Instructions to follow: Copy out every row below, replacing "coordinates" with "position" and leaving all other text unchanged. Omit the pictures from your answer.

The data:
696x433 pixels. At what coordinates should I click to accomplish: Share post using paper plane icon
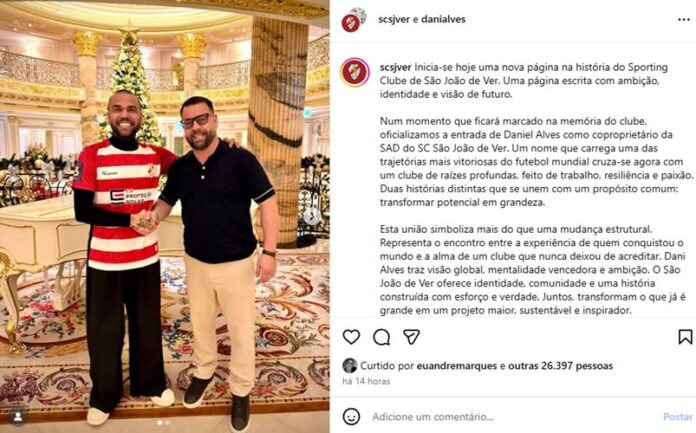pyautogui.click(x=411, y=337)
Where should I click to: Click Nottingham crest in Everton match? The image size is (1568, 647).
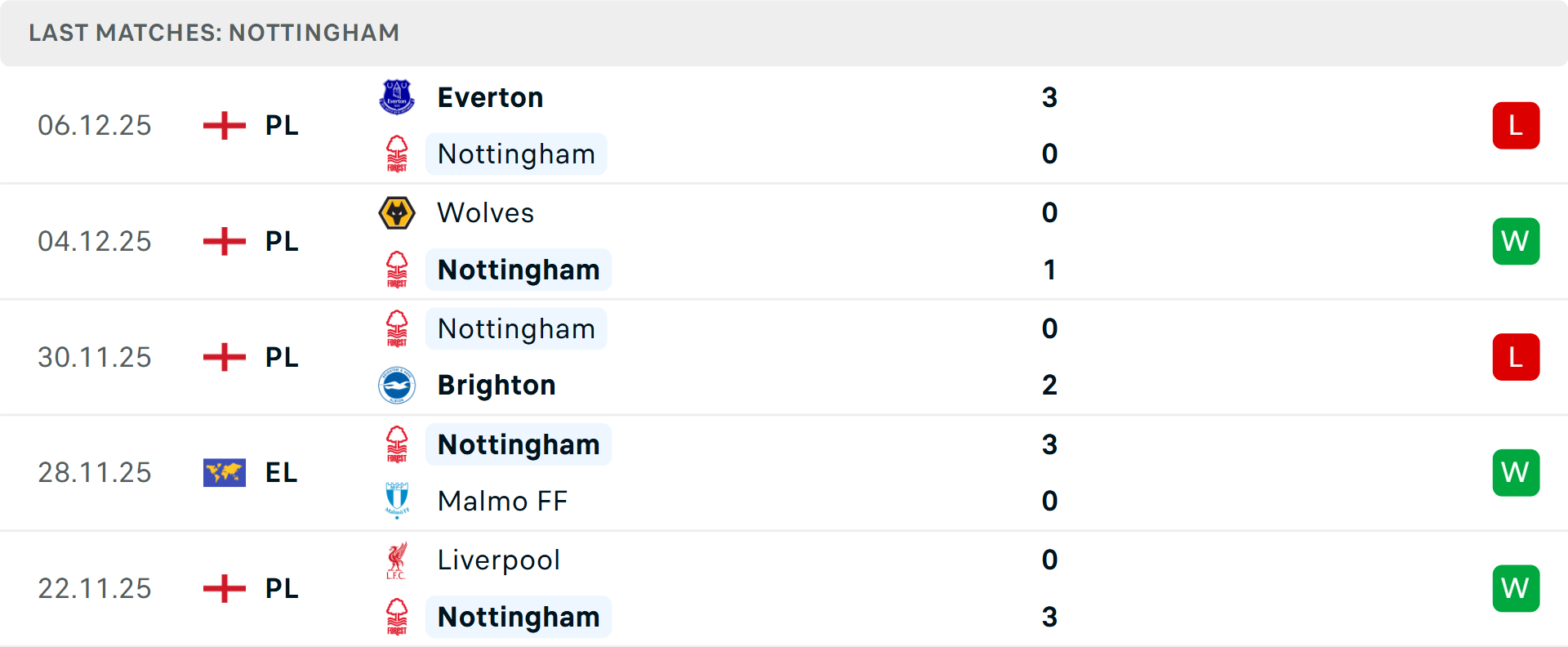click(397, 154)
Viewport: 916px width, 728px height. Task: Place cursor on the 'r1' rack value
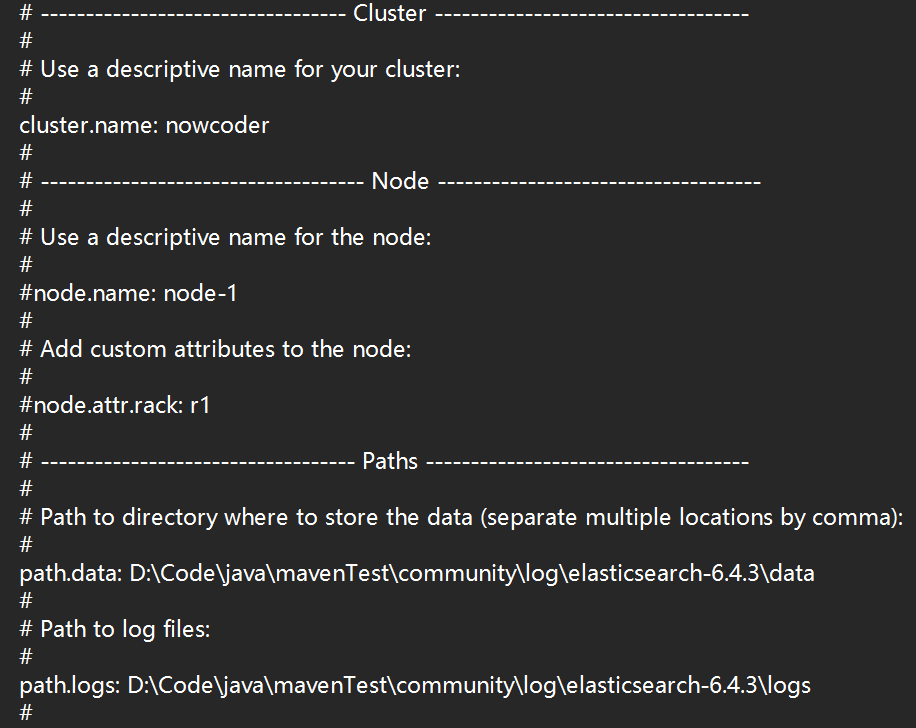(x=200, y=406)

Response:
696x433 pixels. At what position should I click to accomplish: Share post using paper plane icon
pyautogui.click(x=411, y=337)
Where should I click to: Click Nottingham crest in Everton match? The image size is (1568, 647).
click(397, 154)
Viewport: 916px width, 728px height. Task: Place cursor on the 'r1' rack value
(x=200, y=406)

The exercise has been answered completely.